1Le Seigneur dit à Abram: «Pars de ton pays, de ta famille et de la maison de ton père vers le pays que je te ferai voir. 2Je ferai de toi une grande nation et je te bénirai. Je rendrai grand ton nom. Sois en bénédiction.. 3Je bénirai ceux qui te béniront, qui te bafouera je le maudirai; en toi seront bénies toutes les familles de la terre.»

4Abram partit comme le Seigneur le lui avait dit, et Loth partit avec lui. Abram avait soixante-quinze ans lorsqu’il quitta Harrân. 5Il prit sa femme Saraï, son neveu Loth, tous les biens qu’ils avaient acquis et les êtres qu’ils entretenaient à Harrân.. Ils partirent pour le pays de Canaan. Ils arrivèrent au pays de Canaan. 6Abram traversa le pays jusqu’au lieu dit Sichem, jusqu’au chêne de Moré. Les Cananéens étaient alors dans le pays. 7Le Seigneur apparut à Abram et dit: «C’est à ta descendance que je donnerai ce pays.»; là, celui-ci éleva un autel pour le Seigneur qui lui était apparu. 8De là il gagna la montagne à l’est de Béthel. Il dressa sa tente entre Béthel à l’ouest et Aï à l’est, il y éleva un autel pour le Seigneur et invoqua le Seigneur par son nom. 9Puis, d’étape en étape, Abram se déplaça vers le Néguev.

«Quitte ton pays.» Dieu a demandé à Abram de quitter son pays et de mettre en place une sorte de système de protection sociale dans un pays qu’il n’a pas nommé.* Dieu apparaît tel un oncle ou une tante qui cache une sucette derrière son dos et demande à un enfant de faire quelque chose avant de lui donner cette récompense (une carotte, en quelque sorte). «Si tu..., je te permettrai de...»

Dieu n’a pas chargé Abram d’être un touriste ou un colonisateur.
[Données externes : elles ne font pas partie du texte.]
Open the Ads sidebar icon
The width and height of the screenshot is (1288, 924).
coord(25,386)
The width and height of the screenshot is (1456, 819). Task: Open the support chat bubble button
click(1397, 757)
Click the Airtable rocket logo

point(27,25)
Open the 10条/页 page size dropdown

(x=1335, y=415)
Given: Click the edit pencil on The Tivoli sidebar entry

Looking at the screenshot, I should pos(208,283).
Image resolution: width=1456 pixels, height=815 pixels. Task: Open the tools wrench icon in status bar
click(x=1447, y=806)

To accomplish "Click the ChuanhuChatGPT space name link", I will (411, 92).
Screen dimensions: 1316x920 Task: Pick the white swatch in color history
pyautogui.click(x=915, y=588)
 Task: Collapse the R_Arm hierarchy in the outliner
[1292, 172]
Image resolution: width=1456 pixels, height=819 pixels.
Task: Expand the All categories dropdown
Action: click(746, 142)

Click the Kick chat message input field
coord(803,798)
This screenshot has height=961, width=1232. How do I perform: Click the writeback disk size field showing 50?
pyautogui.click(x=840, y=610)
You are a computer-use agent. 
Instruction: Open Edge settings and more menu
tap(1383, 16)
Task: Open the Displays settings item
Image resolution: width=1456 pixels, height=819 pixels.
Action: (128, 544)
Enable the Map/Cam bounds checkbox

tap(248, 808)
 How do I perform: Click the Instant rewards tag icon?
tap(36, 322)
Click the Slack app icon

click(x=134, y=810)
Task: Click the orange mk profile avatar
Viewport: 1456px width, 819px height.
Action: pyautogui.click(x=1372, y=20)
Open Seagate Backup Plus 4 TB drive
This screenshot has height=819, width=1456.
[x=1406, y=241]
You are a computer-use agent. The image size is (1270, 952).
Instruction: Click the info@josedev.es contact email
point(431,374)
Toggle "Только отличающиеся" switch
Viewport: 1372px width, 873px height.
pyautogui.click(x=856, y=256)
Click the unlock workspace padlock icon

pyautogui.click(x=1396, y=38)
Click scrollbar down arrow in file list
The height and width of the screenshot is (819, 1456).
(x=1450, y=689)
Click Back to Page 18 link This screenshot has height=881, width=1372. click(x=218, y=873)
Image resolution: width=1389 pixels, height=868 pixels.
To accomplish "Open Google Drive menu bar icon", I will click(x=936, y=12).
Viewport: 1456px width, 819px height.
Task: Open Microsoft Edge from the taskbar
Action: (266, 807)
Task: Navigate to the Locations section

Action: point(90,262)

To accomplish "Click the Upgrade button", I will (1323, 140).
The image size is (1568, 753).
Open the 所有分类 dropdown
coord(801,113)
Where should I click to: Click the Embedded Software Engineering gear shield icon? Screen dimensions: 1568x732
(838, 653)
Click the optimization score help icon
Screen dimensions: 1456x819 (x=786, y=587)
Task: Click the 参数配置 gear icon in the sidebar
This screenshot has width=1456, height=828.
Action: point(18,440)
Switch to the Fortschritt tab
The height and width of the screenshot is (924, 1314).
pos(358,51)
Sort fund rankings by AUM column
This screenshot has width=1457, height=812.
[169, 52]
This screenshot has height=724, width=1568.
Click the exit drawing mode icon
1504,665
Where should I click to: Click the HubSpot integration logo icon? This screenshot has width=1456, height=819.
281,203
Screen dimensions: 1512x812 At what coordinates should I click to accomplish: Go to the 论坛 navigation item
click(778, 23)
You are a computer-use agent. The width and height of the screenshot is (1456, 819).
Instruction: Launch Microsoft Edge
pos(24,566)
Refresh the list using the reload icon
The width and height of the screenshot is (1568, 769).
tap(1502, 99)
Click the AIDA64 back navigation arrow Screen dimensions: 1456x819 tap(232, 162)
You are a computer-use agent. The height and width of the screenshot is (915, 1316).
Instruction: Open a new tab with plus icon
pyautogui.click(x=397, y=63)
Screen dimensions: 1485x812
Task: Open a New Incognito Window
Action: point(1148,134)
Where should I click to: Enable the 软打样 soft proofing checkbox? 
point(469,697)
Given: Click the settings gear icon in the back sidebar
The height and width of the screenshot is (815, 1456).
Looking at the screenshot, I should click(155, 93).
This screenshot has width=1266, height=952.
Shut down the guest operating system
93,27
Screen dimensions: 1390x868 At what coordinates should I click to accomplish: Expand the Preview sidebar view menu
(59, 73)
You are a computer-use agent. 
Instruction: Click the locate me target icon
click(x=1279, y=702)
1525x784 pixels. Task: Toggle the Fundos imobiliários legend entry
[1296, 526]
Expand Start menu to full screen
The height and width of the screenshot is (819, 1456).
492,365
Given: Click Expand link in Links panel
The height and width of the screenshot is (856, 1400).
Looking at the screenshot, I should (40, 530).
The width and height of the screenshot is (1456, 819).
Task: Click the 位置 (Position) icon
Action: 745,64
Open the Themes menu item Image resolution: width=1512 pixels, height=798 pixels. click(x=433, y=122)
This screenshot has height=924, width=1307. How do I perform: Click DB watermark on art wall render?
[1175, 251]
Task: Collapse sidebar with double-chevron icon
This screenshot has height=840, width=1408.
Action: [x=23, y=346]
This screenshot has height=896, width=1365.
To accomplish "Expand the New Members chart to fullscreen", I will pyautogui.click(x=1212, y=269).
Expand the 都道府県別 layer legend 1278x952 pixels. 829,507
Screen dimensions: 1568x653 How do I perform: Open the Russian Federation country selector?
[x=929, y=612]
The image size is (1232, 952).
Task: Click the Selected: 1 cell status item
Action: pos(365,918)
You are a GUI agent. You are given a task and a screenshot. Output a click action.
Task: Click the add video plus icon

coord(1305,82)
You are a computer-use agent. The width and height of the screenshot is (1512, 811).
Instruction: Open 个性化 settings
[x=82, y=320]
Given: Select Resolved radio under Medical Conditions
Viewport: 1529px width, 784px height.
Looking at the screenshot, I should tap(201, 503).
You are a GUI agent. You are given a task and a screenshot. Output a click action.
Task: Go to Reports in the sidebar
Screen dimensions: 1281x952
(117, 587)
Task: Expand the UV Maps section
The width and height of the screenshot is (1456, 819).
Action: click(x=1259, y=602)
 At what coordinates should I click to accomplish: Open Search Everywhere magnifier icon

Au contraire, Dieu avait des bénédictions à donner, et Abram a été chargé de répandre ces bénédictions. J’invite donc les lecteurs à considérer ce texte comme une mission menée par Abram dans le cadre d’un pèlerinage de bénédictions. Dieu n’a pas nommé la destination de ce pèlerinage, mais l’on a supposé que cette terre était déjà habitée.

Un pèlerinage de bénédictions

Dans les versets 1-5 du chapitre 12 du Livre de la Genèse, Dieu évoque un certain nombre de récompenses pour inciter Abram à quitter son pays: (1) arriver dans un pays (que Dieu n’a pas nommé), (2) devenir une grande nation, (3) recevoir la bénédiction de Dieu, (4) devenir un grand nom, (5) devenir une bénédiction, (6) accorder la bénédiction de Dieu (à ceux qui le béniront), (7) recevoir la protection de Dieu (contre ceux qui le maudiront) et (8) devenir une source de bénédiction pour toutes les familles de la terre. Il est facile de fusionner ces récompenses, de sorte que le fait de devenir une grande nation (n° 2) et le fait de devenir un grand nom (n° 4) découlent des mêmes processus par lesquels Abram reçoit (n° 3, 5 et 7) et transmet (n° 6 et 8) les bénédictions de Dieu. En revanche, le nom (honneur) et le concept de nation (contrôle) sont deux processus qui ne se recoupent pas nécessairement.

Dans cette première lecture, Dieu a chargé Abram de permettre aux autres, mais également à lui-même, de recevoir ses bénédictions. Le lieu de sa mission n’a pas été nommé, et le voyage d’Abram pourrait être interprété comme un pèlerinage dans la foi (en Dieu) et le désir (de bénédictions). Abram est destiné à être une bénédiction pour les habitants du territoire dans lequel il va se rendre, mais également au-delà, pour toutes les familles de la terre.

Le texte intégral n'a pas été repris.